● Instructions to follow:
Lay out the records as a Markdown table with the columns Row and Line, running from the start of the records through the line that contains "(x=822, y=66)", inclusive. Leave out blank lines.

(Word and item position data)
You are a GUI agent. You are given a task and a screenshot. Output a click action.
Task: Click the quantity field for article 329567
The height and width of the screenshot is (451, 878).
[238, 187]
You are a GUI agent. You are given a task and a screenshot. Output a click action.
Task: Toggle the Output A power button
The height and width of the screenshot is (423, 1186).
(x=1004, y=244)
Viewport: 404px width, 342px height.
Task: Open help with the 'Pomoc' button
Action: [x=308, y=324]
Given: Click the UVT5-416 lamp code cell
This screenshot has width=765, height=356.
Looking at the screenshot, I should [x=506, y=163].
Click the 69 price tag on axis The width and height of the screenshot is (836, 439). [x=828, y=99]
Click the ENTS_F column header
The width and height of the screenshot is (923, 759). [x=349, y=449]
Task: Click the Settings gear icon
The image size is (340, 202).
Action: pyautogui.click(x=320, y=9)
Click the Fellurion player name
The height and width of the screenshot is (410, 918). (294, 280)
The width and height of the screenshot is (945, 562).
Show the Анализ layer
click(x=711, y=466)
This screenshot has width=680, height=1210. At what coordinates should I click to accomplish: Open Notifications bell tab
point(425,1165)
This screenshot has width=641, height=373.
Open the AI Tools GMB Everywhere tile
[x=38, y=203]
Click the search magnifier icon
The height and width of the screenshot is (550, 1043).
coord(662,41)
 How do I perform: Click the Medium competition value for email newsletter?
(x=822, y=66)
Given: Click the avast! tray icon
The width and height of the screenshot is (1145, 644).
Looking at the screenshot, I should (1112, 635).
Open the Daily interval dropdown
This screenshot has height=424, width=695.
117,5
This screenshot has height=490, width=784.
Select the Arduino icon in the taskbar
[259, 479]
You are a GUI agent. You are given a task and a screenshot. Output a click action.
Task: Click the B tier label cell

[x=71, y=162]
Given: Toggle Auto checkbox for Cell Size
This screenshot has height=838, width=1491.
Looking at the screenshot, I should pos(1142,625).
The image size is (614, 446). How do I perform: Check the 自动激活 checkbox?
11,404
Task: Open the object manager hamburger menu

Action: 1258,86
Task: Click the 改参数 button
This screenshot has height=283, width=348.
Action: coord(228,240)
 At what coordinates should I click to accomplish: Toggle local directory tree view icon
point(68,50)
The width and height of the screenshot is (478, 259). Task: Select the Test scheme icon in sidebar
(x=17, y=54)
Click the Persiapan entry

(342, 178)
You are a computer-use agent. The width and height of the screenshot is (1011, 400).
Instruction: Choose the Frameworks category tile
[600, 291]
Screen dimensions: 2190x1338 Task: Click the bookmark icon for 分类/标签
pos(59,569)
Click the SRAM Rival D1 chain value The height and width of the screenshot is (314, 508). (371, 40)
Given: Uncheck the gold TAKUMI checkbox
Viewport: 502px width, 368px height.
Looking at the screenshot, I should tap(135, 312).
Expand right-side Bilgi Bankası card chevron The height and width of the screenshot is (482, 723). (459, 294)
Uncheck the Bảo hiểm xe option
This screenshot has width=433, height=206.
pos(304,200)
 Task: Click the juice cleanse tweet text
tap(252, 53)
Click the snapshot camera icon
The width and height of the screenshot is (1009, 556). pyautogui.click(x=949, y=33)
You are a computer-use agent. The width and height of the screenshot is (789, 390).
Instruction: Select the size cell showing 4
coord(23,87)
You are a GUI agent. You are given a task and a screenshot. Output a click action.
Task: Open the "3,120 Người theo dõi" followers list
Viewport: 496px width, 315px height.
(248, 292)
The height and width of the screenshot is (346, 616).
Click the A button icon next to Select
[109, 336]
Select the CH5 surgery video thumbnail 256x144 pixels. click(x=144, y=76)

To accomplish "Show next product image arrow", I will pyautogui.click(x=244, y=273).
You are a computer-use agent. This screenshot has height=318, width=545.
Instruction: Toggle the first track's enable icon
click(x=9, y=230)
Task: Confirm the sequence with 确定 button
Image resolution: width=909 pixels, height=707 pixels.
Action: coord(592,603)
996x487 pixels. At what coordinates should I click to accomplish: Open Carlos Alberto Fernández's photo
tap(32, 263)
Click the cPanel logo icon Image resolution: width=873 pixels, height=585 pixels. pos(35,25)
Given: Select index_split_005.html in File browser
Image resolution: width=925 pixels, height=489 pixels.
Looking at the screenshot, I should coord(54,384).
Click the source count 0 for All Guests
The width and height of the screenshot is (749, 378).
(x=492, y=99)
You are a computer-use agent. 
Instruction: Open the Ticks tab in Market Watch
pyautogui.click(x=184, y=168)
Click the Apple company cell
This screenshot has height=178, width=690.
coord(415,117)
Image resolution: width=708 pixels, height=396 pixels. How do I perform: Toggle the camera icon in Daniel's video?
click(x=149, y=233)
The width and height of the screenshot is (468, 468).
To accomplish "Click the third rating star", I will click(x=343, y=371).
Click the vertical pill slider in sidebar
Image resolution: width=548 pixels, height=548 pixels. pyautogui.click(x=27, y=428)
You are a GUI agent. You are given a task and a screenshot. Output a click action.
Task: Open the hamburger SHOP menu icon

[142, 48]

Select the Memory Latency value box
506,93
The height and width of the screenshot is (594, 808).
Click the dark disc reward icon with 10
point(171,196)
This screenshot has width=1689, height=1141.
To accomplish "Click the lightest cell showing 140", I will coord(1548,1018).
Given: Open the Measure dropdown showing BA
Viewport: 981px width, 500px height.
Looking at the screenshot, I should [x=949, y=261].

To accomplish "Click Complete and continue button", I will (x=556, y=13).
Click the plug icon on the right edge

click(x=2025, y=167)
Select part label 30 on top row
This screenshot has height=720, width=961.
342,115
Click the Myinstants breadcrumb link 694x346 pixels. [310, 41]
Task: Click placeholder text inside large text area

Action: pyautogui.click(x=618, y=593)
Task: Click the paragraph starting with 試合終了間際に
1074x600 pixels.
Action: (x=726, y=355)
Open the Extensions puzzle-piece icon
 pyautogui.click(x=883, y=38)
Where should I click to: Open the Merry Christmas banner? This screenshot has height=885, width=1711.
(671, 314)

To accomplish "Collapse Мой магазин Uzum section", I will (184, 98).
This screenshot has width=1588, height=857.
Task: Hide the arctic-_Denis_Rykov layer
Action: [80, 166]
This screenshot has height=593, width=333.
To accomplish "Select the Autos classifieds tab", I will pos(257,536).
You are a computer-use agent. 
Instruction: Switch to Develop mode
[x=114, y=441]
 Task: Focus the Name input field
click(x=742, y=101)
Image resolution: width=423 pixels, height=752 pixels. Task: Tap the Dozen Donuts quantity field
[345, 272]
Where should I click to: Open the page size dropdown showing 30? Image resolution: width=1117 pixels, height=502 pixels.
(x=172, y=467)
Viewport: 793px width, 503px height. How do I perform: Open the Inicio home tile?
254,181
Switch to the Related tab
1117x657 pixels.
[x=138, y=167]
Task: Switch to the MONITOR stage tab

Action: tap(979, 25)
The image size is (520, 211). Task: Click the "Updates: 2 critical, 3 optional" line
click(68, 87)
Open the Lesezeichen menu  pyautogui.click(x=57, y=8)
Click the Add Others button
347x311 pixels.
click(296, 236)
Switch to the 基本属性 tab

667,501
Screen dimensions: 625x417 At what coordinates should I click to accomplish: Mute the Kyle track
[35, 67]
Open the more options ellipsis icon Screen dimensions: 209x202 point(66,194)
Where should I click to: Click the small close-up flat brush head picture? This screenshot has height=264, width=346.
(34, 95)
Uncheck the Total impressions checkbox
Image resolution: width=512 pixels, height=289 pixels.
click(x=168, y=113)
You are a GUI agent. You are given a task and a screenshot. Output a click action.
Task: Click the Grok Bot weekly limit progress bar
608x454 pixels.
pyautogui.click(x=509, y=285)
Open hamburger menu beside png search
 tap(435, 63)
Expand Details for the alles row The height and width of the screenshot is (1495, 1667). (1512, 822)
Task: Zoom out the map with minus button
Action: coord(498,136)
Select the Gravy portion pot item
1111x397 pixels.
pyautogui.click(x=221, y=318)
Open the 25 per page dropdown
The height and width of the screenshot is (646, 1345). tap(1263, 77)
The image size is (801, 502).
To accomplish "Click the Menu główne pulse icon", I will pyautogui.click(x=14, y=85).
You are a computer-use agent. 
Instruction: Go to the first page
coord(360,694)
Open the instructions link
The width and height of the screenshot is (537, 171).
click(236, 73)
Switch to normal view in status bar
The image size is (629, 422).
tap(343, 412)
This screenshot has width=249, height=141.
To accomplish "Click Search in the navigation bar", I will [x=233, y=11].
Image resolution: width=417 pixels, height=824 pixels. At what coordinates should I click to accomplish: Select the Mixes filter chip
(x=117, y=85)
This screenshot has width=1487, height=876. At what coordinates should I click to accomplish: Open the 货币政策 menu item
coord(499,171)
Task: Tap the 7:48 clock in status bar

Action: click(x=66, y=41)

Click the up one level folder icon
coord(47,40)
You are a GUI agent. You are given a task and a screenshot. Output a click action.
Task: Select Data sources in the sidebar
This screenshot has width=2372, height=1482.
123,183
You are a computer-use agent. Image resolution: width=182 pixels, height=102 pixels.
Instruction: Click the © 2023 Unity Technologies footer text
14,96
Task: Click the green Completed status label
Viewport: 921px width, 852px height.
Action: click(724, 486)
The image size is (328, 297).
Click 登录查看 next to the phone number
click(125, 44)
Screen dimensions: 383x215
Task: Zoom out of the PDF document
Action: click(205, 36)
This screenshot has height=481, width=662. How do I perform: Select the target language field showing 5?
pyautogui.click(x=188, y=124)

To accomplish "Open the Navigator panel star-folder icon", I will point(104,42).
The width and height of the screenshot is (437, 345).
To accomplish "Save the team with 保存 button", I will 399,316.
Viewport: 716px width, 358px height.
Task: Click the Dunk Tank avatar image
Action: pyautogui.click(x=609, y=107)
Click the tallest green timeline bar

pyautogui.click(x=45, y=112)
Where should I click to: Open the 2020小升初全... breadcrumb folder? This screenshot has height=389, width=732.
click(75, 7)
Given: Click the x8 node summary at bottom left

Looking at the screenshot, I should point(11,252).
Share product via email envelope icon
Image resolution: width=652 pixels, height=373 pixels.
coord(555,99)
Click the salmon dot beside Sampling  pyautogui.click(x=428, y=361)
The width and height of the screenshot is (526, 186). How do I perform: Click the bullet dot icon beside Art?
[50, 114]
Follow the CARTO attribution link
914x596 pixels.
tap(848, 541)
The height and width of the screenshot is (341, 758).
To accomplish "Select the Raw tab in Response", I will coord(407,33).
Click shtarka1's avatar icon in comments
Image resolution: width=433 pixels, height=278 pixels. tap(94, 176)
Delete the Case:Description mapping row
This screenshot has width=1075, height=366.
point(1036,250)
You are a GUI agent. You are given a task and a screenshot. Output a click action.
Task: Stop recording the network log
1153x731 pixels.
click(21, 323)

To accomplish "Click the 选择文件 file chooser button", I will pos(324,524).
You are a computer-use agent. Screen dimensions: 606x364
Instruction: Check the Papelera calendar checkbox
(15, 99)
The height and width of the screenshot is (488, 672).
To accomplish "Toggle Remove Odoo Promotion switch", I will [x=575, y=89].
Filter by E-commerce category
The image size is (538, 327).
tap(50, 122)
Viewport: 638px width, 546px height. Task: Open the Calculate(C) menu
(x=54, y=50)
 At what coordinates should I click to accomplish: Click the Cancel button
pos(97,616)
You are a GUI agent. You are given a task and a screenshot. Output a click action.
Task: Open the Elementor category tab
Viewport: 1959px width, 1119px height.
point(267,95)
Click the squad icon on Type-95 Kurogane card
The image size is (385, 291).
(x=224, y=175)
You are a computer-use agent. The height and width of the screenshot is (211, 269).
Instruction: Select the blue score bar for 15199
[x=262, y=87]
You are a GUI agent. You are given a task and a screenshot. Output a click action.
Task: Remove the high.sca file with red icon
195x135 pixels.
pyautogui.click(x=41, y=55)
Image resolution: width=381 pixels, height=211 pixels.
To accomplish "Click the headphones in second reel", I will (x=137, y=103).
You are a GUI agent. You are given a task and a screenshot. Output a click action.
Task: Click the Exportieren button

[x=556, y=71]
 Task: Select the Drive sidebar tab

● Output below:
| Row | Line |
|---|---|
| 1 | You are a GUI agent. You are given a task and a screenshot. Output a click action. |
| 2 | Task: Click the quantity field for article 329567 |
| 3 | The height and width of the screenshot is (451, 878). |
| 4 | [238, 187] |
| 5 | You are a GUI agent. You are given a task and a screenshot. Output a click action. |
| 6 | Task: Toggle the Output A power button |
| 7 | The height and width of the screenshot is (423, 1186). |
| 8 | (x=1004, y=244) |
| 9 | Viewport: 404px width, 342px height. |
| 10 | Task: Open help with the 'Pomoc' button |
| 11 | Action: [x=308, y=324] |
| 12 | Given: Click the UVT5-416 lamp code cell |
| 13 | This screenshot has width=765, height=356. |
| 14 | Looking at the screenshot, I should [x=506, y=163]. |
| 15 | Click the 69 price tag on axis The width and height of the screenshot is (836, 439). [x=828, y=99] |
| 16 | Click the ENTS_F column header |
| 17 | The width and height of the screenshot is (923, 759). [x=349, y=449] |
| 18 | Task: Click the Settings gear icon |
| 19 | The image size is (340, 202). |
| 20 | Action: pyautogui.click(x=320, y=9) |
| 21 | Click the Fellurion player name |
| 22 | The height and width of the screenshot is (410, 918). (294, 280) |
| 23 | The width and height of the screenshot is (945, 562). |
| 24 | Show the Анализ layer |
| 25 | click(x=711, y=466) |
| 26 | This screenshot has width=680, height=1210. At what coordinates should I click to accomplish: Open Notifications bell tab |
| 27 | point(425,1165) |
| 28 | This screenshot has width=641, height=373. |
| 29 | Open the AI Tools GMB Everywhere tile |
| 30 | [x=38, y=203] |
| 31 | Click the search magnifier icon |
| 32 | The height and width of the screenshot is (550, 1043). |
| 33 | coord(662,41) |
| 34 |  How do I perform: Click the Medium competition value for email newsletter? |
| 35 | (x=822, y=66) |